» The task:
Whenever a line of the entries below holds the string "brushed", copy that line and return it.

(Records provided begins)

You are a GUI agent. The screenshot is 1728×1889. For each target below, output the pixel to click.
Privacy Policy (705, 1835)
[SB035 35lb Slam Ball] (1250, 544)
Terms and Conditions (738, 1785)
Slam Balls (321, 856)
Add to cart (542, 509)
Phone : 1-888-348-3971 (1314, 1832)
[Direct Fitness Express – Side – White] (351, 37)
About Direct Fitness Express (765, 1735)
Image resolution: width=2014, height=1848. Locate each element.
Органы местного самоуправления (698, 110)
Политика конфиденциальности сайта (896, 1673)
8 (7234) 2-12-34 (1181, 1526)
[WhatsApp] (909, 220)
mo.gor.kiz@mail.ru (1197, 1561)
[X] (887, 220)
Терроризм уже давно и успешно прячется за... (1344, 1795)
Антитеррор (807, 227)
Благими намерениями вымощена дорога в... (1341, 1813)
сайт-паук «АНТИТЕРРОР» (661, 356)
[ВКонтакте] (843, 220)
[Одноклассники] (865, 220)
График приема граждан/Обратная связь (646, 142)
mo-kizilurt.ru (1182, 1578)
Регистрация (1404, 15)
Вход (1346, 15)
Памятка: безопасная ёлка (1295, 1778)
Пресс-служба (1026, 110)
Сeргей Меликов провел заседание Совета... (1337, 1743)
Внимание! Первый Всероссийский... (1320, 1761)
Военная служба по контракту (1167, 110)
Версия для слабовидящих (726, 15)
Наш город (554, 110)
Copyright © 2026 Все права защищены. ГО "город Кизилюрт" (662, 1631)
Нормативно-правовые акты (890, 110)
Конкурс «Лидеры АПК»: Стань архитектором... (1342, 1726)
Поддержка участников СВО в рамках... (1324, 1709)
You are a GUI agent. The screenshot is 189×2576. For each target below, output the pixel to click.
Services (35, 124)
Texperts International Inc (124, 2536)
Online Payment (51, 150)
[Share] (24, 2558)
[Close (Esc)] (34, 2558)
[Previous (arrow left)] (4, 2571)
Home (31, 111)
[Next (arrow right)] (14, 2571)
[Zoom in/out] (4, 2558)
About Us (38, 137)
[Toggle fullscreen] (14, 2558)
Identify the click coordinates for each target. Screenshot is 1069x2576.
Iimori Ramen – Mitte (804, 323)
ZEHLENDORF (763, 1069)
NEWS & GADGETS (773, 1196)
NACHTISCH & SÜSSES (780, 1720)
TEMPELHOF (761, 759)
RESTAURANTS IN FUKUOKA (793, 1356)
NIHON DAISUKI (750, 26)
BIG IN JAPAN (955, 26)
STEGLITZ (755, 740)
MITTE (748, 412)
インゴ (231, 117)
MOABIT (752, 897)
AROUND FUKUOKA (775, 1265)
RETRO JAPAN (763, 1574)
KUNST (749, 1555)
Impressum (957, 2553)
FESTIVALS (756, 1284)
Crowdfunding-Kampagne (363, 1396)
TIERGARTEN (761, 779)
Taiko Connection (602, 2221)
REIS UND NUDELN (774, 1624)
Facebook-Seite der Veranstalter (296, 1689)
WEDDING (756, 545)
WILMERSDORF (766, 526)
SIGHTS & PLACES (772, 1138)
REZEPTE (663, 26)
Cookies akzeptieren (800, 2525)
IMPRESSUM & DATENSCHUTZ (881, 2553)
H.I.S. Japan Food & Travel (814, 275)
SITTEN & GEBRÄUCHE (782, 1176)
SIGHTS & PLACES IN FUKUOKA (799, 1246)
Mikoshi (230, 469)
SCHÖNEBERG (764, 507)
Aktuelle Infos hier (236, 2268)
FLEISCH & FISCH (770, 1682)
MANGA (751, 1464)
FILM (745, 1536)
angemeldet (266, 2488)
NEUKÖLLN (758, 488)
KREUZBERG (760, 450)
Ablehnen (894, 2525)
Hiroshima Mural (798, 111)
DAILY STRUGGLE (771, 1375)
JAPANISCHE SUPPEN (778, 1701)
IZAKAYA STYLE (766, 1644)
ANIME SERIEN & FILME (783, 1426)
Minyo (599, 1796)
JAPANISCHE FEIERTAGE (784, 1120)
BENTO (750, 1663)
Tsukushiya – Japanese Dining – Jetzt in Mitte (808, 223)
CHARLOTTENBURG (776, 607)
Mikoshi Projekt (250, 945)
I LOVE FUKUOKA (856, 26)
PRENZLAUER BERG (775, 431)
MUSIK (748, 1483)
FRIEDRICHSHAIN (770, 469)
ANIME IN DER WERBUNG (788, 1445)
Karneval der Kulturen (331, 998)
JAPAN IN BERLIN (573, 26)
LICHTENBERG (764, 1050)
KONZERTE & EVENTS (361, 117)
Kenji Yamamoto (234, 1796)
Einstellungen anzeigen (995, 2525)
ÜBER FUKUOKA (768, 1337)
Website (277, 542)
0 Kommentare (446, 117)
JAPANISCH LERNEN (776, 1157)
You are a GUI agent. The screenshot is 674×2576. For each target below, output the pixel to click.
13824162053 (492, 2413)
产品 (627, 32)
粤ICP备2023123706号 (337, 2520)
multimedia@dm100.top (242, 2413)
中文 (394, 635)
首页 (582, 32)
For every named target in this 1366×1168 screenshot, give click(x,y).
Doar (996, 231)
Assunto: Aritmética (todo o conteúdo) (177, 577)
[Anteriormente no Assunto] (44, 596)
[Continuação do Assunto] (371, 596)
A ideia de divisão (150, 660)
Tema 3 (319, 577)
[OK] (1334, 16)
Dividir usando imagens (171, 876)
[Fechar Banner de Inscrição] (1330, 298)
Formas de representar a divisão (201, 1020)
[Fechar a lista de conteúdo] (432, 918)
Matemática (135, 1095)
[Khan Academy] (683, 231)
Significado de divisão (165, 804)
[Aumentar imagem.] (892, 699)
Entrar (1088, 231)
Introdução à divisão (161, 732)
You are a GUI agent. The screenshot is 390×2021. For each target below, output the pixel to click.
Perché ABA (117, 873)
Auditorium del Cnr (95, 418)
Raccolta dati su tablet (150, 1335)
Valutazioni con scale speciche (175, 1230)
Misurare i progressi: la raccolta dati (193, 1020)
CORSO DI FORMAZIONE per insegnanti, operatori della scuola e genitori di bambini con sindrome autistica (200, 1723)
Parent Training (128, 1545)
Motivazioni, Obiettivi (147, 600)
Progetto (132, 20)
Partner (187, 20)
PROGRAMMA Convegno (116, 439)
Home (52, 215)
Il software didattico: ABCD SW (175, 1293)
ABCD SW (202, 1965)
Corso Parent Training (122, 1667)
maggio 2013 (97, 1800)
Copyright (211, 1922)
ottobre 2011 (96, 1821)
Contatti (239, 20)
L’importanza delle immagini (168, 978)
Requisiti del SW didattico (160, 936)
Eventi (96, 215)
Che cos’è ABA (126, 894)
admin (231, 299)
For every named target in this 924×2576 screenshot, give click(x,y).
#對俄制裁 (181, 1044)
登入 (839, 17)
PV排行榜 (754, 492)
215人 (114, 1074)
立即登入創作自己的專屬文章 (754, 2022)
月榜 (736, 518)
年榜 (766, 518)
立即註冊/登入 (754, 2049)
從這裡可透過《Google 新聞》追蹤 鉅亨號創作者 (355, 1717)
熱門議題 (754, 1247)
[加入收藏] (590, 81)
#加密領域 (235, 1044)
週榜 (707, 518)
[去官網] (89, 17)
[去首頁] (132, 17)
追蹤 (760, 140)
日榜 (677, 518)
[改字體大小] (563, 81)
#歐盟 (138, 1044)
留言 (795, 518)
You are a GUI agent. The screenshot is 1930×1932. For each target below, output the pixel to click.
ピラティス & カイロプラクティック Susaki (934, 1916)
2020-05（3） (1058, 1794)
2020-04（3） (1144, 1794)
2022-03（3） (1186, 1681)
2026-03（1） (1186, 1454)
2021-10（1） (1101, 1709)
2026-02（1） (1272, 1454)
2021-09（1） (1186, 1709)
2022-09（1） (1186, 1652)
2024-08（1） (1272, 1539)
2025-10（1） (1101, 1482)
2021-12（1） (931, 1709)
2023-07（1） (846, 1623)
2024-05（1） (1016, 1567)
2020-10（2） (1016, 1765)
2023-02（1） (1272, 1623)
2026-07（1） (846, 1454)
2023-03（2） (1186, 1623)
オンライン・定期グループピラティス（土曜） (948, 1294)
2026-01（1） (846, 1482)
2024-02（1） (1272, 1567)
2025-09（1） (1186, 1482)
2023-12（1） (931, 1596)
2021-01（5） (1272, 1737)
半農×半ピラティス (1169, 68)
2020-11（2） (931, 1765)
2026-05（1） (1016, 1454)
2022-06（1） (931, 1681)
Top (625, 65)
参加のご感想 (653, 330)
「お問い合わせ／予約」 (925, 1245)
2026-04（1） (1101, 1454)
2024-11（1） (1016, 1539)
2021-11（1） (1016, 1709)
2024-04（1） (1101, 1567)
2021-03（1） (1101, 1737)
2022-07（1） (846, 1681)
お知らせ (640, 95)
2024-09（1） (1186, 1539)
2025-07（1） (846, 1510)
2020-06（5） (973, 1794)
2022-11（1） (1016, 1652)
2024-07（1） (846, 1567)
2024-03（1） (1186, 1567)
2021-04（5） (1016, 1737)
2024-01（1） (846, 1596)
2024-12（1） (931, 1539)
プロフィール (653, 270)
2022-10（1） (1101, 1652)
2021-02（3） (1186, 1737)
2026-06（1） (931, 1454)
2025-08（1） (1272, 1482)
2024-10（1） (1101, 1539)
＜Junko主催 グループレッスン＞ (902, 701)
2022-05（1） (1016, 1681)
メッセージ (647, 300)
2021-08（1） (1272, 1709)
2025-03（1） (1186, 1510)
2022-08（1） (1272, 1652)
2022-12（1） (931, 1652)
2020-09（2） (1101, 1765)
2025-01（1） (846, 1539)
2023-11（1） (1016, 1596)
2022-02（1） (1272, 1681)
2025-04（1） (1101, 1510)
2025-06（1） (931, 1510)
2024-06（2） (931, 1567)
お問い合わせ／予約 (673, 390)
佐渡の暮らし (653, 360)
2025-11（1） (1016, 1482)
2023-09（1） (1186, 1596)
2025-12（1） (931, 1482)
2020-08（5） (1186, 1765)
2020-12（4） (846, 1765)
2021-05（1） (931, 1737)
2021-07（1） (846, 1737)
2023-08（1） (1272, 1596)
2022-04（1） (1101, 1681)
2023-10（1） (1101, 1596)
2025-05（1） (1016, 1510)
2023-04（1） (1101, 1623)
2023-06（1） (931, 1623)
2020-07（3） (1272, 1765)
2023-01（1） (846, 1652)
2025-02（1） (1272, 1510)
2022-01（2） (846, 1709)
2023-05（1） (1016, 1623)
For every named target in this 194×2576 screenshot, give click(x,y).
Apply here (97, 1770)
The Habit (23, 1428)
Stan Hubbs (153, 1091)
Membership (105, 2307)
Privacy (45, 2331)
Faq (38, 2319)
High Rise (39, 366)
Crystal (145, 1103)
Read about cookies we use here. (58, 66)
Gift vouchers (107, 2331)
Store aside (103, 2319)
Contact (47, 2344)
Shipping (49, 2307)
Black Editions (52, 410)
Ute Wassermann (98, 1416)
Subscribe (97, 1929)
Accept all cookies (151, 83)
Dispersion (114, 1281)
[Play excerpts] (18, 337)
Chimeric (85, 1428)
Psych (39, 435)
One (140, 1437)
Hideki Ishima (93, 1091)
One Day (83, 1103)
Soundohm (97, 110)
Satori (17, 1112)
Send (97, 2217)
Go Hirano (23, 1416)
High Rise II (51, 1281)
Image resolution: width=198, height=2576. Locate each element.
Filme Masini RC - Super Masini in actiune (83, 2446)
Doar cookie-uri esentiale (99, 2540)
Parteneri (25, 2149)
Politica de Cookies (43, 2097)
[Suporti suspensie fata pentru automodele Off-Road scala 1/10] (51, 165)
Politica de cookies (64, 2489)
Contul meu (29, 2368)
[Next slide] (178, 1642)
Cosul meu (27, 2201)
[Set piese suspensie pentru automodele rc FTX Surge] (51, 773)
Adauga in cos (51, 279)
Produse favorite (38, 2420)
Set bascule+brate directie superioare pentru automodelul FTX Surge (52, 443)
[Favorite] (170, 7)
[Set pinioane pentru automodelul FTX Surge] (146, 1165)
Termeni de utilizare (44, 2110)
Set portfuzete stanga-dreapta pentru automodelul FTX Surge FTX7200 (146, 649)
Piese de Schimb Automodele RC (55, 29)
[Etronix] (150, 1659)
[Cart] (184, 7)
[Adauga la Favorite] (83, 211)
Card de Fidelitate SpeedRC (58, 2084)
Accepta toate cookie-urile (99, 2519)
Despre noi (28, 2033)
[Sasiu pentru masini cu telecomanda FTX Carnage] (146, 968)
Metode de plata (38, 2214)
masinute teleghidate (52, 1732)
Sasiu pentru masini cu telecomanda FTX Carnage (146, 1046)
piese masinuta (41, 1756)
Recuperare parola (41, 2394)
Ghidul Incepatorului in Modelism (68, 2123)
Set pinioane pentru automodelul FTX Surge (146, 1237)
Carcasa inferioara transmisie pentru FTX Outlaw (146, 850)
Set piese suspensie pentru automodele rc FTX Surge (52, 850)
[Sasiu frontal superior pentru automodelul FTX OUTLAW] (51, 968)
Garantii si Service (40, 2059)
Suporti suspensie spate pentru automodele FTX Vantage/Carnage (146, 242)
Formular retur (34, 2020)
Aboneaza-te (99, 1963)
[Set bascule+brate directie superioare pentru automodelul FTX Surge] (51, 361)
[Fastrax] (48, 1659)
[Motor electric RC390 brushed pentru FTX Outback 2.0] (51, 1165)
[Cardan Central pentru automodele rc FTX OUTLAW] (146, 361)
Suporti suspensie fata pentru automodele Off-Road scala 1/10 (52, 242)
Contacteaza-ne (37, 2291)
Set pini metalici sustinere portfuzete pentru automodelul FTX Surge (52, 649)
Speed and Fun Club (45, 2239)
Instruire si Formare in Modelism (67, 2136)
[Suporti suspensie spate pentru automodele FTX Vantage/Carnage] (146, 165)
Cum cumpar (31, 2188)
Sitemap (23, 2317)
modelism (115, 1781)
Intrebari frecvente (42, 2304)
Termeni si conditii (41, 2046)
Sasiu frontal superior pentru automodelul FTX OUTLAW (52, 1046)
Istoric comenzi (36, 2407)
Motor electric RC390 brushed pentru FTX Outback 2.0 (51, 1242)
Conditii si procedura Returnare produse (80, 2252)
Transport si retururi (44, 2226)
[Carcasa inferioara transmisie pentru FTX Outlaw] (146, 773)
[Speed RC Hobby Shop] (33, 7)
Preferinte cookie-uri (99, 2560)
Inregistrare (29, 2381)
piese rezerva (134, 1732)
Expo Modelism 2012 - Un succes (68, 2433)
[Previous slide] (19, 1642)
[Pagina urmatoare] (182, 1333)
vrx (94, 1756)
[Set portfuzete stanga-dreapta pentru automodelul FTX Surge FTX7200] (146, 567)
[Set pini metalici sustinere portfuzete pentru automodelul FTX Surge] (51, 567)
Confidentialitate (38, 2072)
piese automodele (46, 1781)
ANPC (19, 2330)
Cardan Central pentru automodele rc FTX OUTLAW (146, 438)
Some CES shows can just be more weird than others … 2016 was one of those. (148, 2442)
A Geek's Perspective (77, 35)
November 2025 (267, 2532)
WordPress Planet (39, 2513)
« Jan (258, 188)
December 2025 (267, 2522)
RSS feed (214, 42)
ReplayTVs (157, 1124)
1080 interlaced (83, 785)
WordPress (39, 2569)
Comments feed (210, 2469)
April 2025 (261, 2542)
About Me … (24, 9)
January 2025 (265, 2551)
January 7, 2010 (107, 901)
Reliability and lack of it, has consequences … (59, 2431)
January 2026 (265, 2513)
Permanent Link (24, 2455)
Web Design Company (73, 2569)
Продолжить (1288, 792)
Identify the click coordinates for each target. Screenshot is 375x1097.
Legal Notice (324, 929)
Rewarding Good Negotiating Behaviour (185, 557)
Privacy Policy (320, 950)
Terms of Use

(Records provided ends)

» Your response:
[Motor electric RC390 brushed pentru FTX Outback 2.0] (51, 1165)
Motor electric RC390 brushed pentru FTX Outback 2.0 (51, 1242)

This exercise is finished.